Le conseiller éditorial de Bakchich a comblé ses lacunes en lisant Piège nuptial, de Douglas Kennedy.
C’est écrit dans un journal officiel, Le Figaro, Douglas Kennedy est le romancier américain préféré des Français. D’où mon urgence d’attardé d’aller tourner ses pages. Et l’on comprend l’appétit des mangeurs de grenouilles. Ce que publie Kennedy en anglais, personne ne l’écrit en français. Alors que l’aiguille du GPS de l’auteur tricolore, comme un boomerang, est tournée vers son propriétaire, que l’écrivain français est victime de son centre de gravité, Kennedy décrit de petites aventures du monde, confetti par confetti. C’est rigolo, cynique, rustique et raffiné, sérieux sans s’y prendre.
Puisque c’est la crise, et que le rire et le rêve sont tombés bon marché, c’est en collection Pocket que j’ai lu Piège nuptial, la nouvelle traduction du premier roman de notre ami américain, paru en 1994 sous le titre Cul-desac. Six euros cinquante, c’est le prix du plaisir.
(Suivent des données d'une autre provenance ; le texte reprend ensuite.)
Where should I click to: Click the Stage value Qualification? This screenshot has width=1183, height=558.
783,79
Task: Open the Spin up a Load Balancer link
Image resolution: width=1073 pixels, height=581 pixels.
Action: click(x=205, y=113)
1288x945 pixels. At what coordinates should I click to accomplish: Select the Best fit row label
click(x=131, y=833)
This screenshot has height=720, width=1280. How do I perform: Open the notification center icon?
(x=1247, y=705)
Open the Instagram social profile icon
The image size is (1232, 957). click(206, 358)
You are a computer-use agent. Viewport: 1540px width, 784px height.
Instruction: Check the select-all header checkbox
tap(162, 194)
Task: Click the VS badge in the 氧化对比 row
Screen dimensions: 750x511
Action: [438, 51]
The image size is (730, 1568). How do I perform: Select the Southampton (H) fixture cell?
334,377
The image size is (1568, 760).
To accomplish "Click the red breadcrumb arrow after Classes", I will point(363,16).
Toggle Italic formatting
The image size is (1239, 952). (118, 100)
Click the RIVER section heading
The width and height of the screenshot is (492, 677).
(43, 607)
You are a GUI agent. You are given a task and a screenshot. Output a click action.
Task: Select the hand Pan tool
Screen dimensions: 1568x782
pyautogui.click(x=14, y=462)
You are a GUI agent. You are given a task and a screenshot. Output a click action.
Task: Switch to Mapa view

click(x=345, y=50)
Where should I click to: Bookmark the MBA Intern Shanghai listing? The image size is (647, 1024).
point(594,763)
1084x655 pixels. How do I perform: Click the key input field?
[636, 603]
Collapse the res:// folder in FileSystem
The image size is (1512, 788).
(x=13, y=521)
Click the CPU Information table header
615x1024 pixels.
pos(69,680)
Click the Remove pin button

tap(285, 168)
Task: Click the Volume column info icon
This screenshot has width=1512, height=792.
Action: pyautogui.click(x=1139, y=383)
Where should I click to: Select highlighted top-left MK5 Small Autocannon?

Thèse, antithèse, foutaise : je vais quand même tenter d’expliquer pourquoi ce garçon n’écrit pas comme Yann Moix pour évoquer l’histoire de Nick.
« Souvent mes collègues, dans ces salles de rédaction assoupies, s’étaient étonnés de mon insistance à hanter des villes ouvrières ravagées par la crise postindustrielle de cette décennie pendant laquelle je n’avais pas essayé une seule fois de tenter ma chance dans un “vrai” journal de Philadelphie, de Boston ou même de la grosse Pomme. Mais c’est que je ne cherchais pas à explorer les plus hautes sphères de l’excellence journalistique ; au contraire, je me satisfaisais très bien de ce vol à moyenne altitude, au milieu d’une médiocrité qui avait le grand avantage de ne me retenir nulle part, de me préserver des affres et des délices de l’ambition ».
Essayez donc de me trouver une plus belle définition du journaliste… Donc, Nick, pas vraiment attaché à un public, ses lecteurs, qu’il s’agit de rendre plus bêtes, quitte Augusta et le Maine pour le grand saut. Il atterrit en Australie, à Darwin qui va devenir son cauchemar. Enfin sa vie va ressembler à quelque chose, devenir un roman. S’il découvre la terre aborigène, c’est par amour de la géographie. Cet art merveilleux des choses telles qu’elles sont, la science de Julien Gracq qui, bientôt, ne sera plus enseignée à nos jeunes têtes des lycées. Dans un magasin de Boston, une carte choit d’un présentoir, Nick la déplie et tombe amoureux des formes de son nouveau monde austral. Il s’y rend et Kennedy écrit : « On peut foutre sa vie en l’air rien qu’en tombant amoureux d’une carte. » Une carte de pique.
Nick a un coeur d’artichaut, après la fraction de mappemonde sur papier et tirée à plat, il est victime d’un autre coup de coeur, pour un bus Volkswagen. « Il était peinturluré de brun et de vert camouflage. Dommage que le Saïgon de 1968 soit loin, car il ne lui aurait manqué qu’une batterie de mitrailleuses sur le toit pour aller au-devant de l’offensive du Têt, rock’n’ roll à fond les manettes. La rencontre entre le génie mécanique allemand et la dépravation américaine : Guten Morgen, Vietnam. » Le pire est avenir. Une vierge blonde, mais quand même bien dessalée, le prend au lasso de son amour fou. Nick est niqué. Angie prend en otage le si libre journaliste, l’enferme dans les tripes de Wollanup, une communauté de dingos où le divorce, qui n’existe pas, explique l’importance des morts sans raison apparente.